Render everything from the line containing "Task: Click the 详细信息 panel title" down through the end of the records as a Markdown table with the columns Row and Line, numbering each line and skipping blank ones. Leave the pictures out.

=====

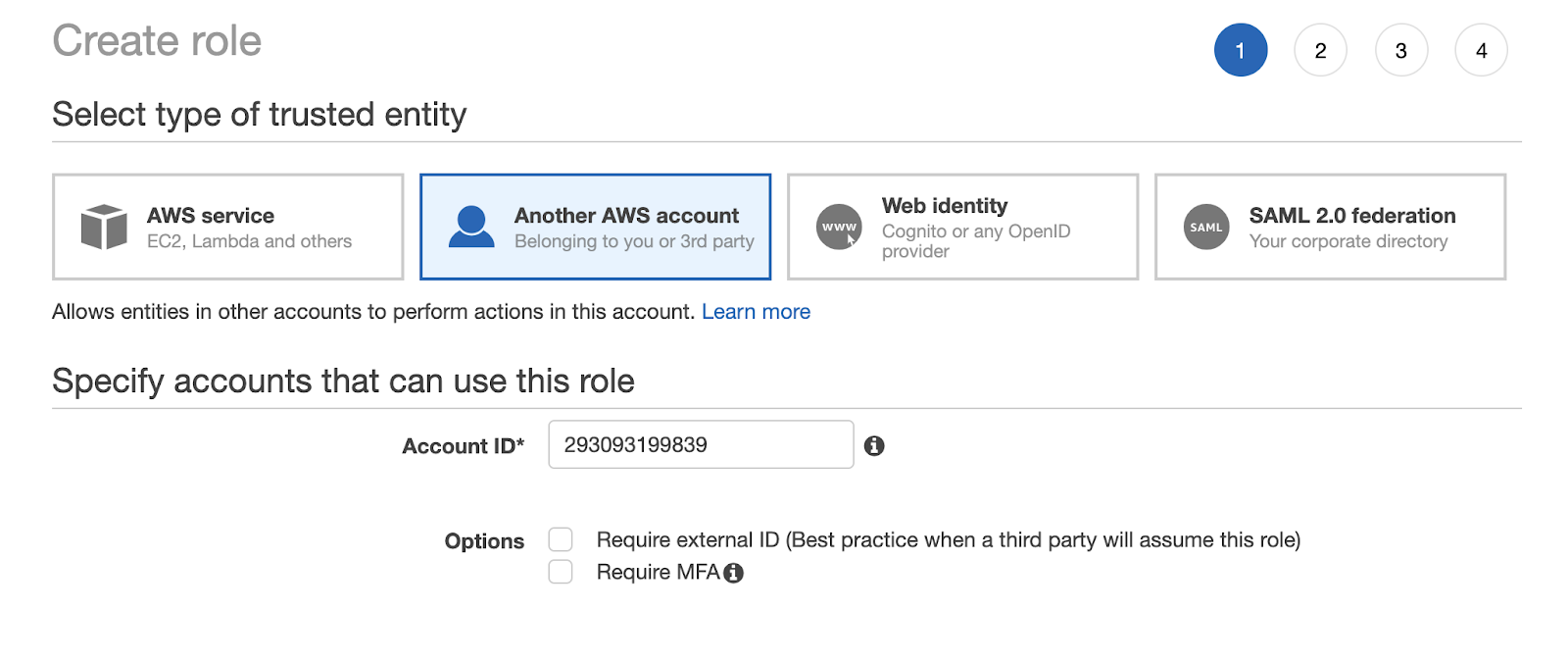Choose the 'SAML 2.0 federation' title text

(1352, 216)
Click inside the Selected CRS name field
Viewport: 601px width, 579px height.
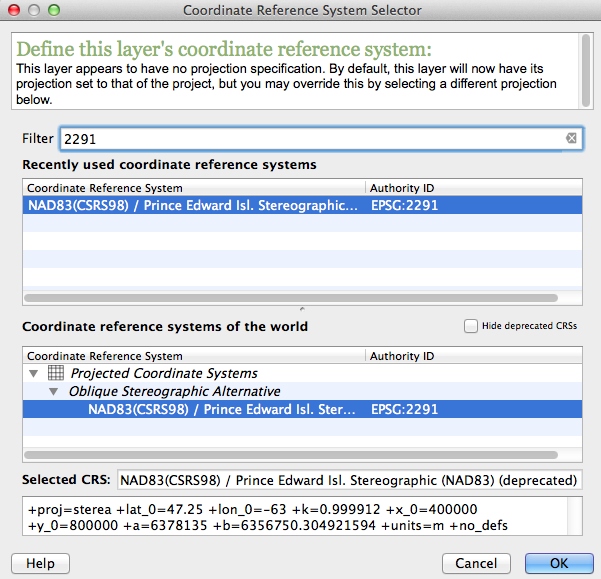[349, 479]
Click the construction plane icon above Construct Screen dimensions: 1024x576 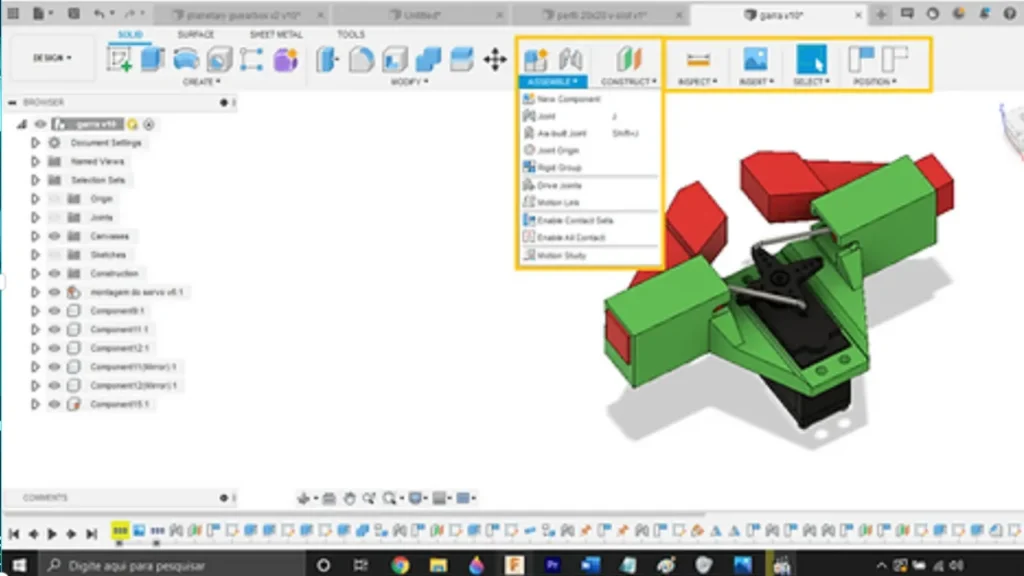pos(628,60)
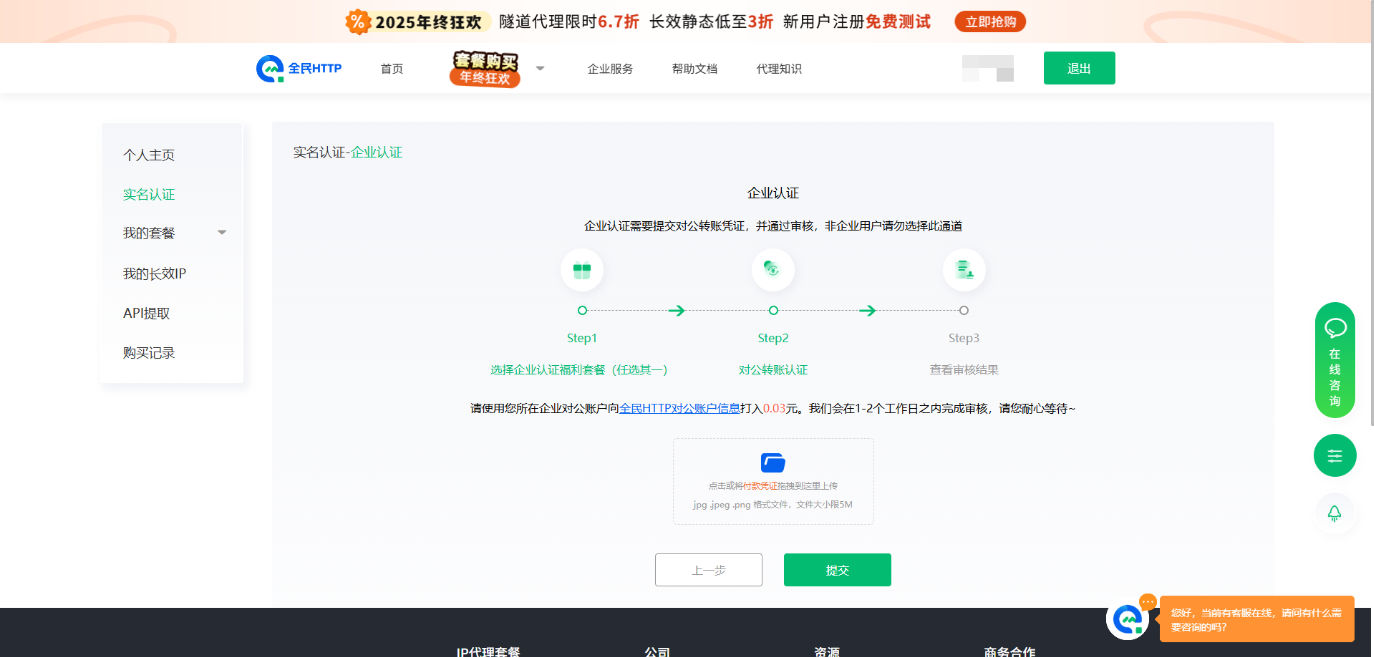Select API提取 in the sidebar

click(147, 313)
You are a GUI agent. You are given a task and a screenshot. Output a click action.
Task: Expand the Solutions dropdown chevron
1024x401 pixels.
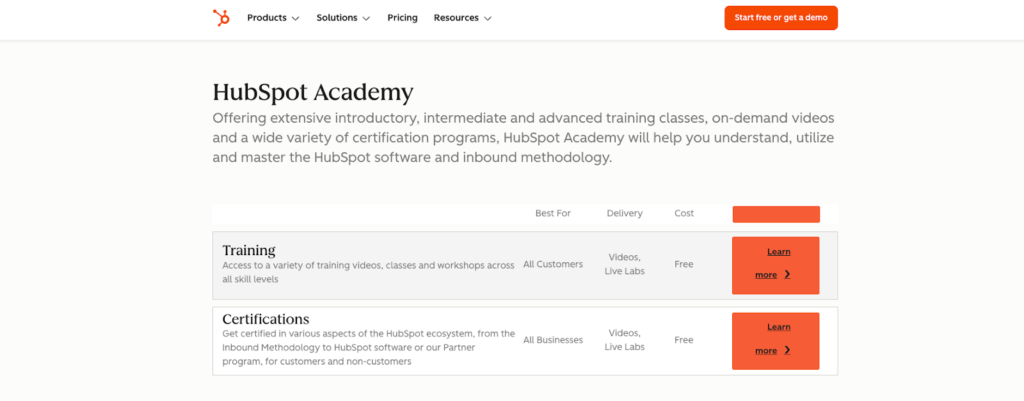(366, 19)
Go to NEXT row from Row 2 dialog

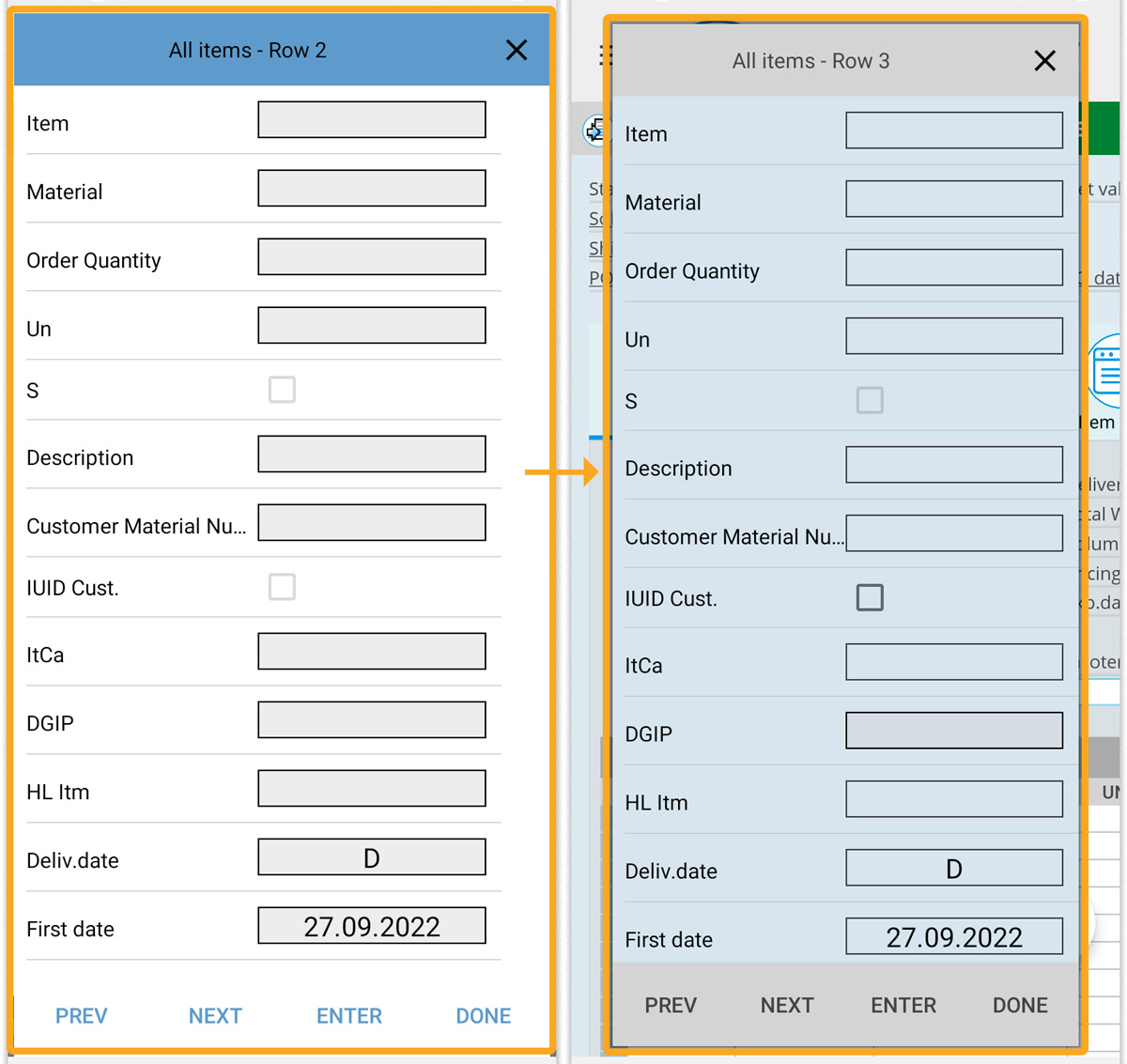[215, 1016]
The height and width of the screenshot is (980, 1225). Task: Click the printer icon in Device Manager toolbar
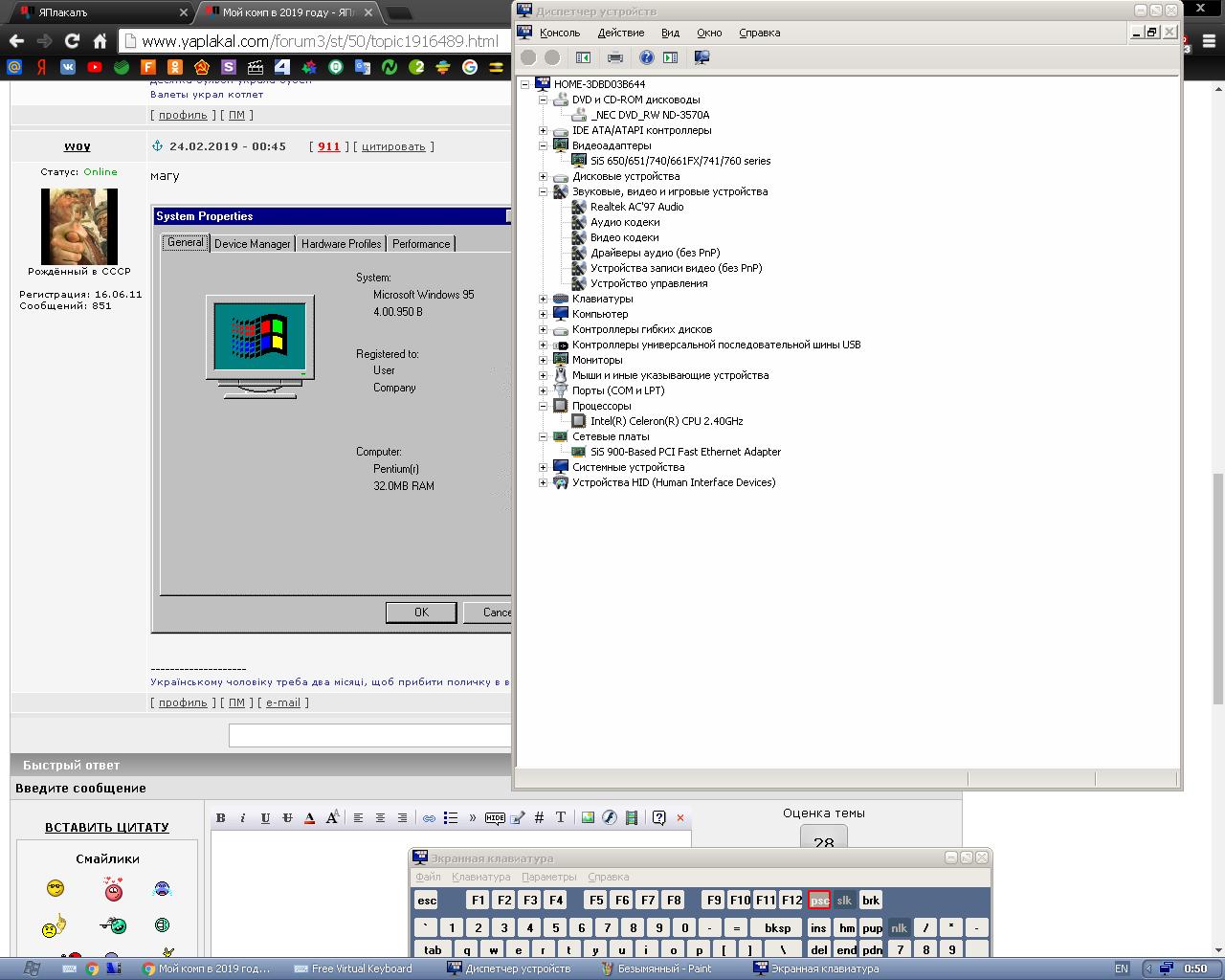[x=615, y=57]
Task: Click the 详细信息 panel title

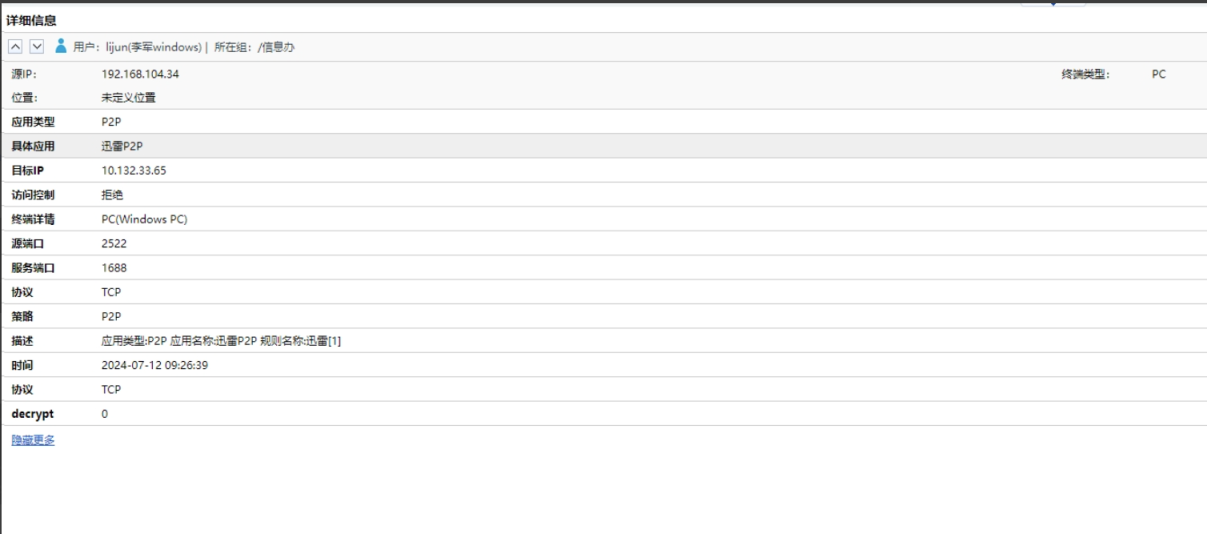Action: click(x=31, y=20)
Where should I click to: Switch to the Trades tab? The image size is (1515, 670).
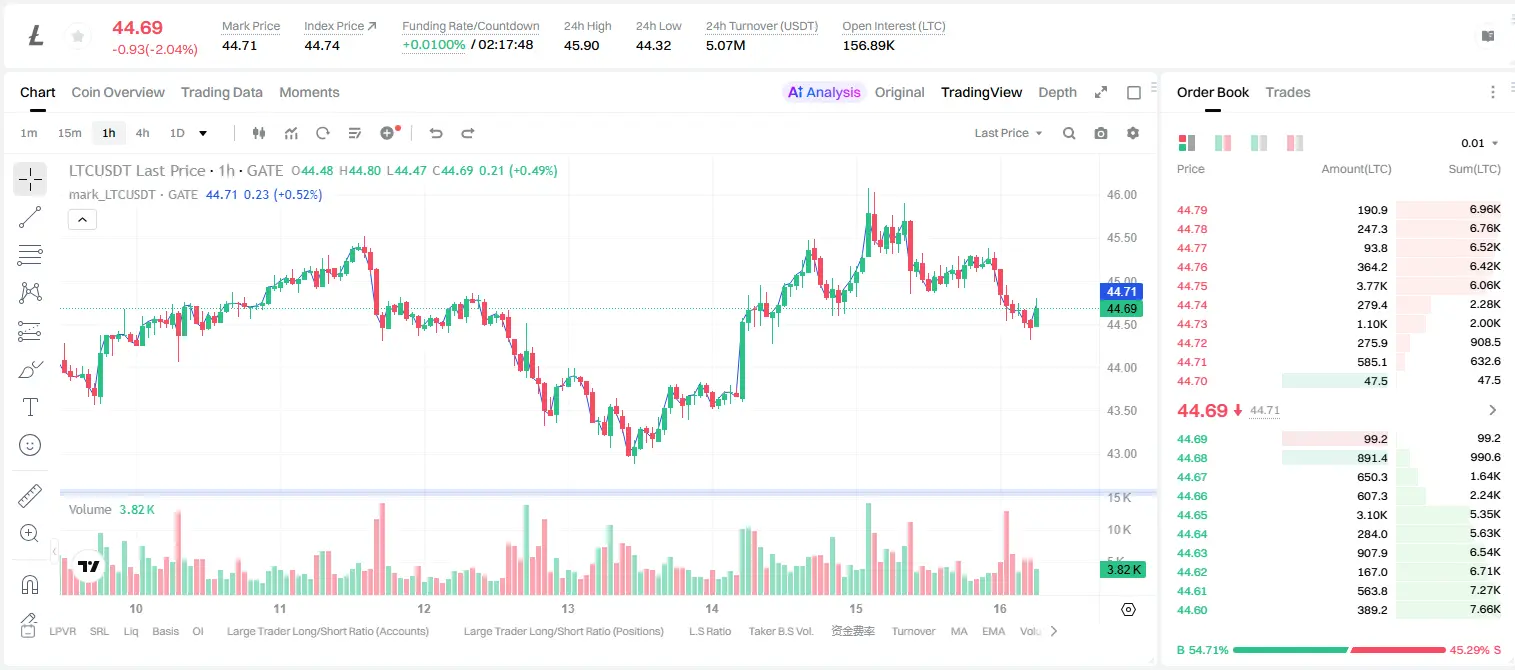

=====

**The output**
| Row | Line |
|---|---|
| 1 | Task: Click the 详细信息 panel title |
| 2 | Action: click(x=31, y=20) |
| 3 | Where should I click to: Switch to the Trades tab? The image size is (1515, 670). |